Il 25 maggio 2018 sarà operativo il nuovo Regolamento Generale per la protezione dei dati (GDPR – General Data Protection Regulation), che verrà applicato in tutti i 28 paesi membri dell’Unione europea.
IL GDPR, adottato dal Parlamento Europeo nell’aprile 2016 dopo quattro anni di discussioni, armonizzerà le normative nazionali in materia di trattamento dei dati e avrà un impatto sulle organizzazioni, pubbliche e private, che abbiano sede nell’Unione Europea o elaborino dati di cittadini di uno Stato membro. Le aziende, sempre più indirizzate verso un modello d’innovazione legato a big data e analytics, dovranno quindi integrare le direttive del GDPR nelle proprie strategie.Le principali novità del Regolamento riguardano:
- l’estensione del perimetro del dato;
- l’obbligatorietà dell’introduzione di valutazioni di impatto del rischio sulla privacy;
- la previsione della figura del DPO (Data Protection Officer);
- l’obbligo di notifica e l’introduzione di sanzioni, in caso di violazioni dei dati.
Il concetto stesso di dato è stato ripensato con l’obiettivo di ampliarne il perimetro e includere altre categorie di informazioni. I dati genetici, biometrici e di salute sono ora esplicitamente indicati, al pari di quelli economici, sociali e culturali, tra gli elementi che definiscono l’individuo in quanto tale.
Per le aziende, che elaborano dati ad alta sensibilità o utilizzano nuove tecnologie o dati considerati ad alto rischio per i diritti e la libertà della persona, diventa obbligatoria l’introduzione di Formal Data Privacy Impact Assessment (DPIA). I DPIA, cioè valutazioni di impatto del rischio sulla privacy, sono ad esempio previsti per le attività di monitoraggio sistematico di aree pubbliche (CCTV).

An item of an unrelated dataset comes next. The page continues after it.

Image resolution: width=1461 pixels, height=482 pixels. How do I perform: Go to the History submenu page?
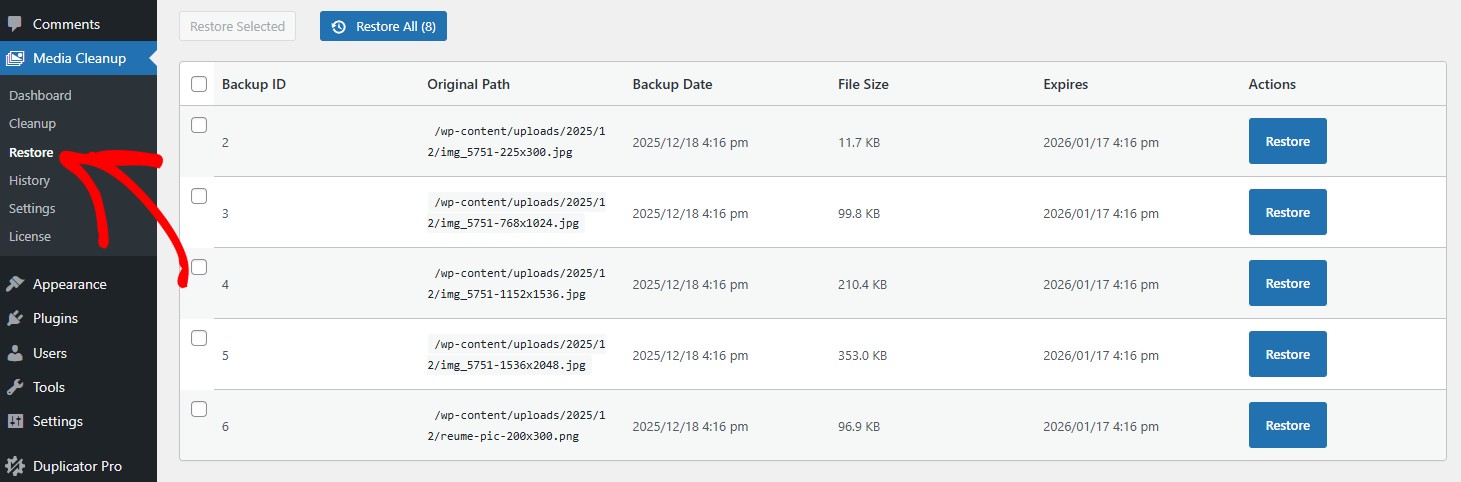(x=29, y=180)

Il GDPR affida inoltre la responsabilità civile del trattamento dei dati al DPO (Data Protection Officer), e ne impone la nomina per le aziende che hanno come core business l’elaborazione dei dati. In un’ottica di responsabilità collettiva e condivisa, tuttavia, il Regolamento potrà essere implementato in modo organico in ambito aziendale solo se il DPO collaborerà con Chief Data Officer, Chief Information Officer, Chief Information Security Officer, e il management.
Le aziende che dovessero subire data breach, dovranno notificare la violazione dei dati all’autorità garante della privacy entro 72 ore, salvo dimostrabili condizioni eccezionali. Il “data controller”, ossia il Titolare del trattamento, è la figura aziendale incaricata della notifica, che sarà obbligatoria ad esclusione di casi nei quali sia improbabile il rischio per i diritti e le libertà degli individui coinvolti. Entro due anni dalla ratifica del GDPR, entrerà in vigore un sistema di sanzioni che prevedrà per le aziende colpite da data breach, multe fino a 20 milioni di euro o al 4% del fatturato globale.
Altri punti del Regolamento comunitario riguardano la semplificazione della relazione con il Garante della Privacy - per le aziende con sedi in più paesi dell’UE - il superamento del silenzio assenso, a favore di un consenso espresso in modo chiaro, e la richiesta del consenso dei genitori per il trattamento dei dati personali dei bambini sotto i 16 anni.
Il nuovo Regolamento Generale per la protezione dei dati è, secondo l’Unione Europa, una grande opportunità per aumentare la fiducia delle persone nel trattamento dei dati e dare slancio all’economia digitale, all’utilizzo dei big data e all’innovazione; si stima che il beneficio complessivo che porterà il GDPR a livello comunitario, sarà di circa 2.3 miliardi di euro.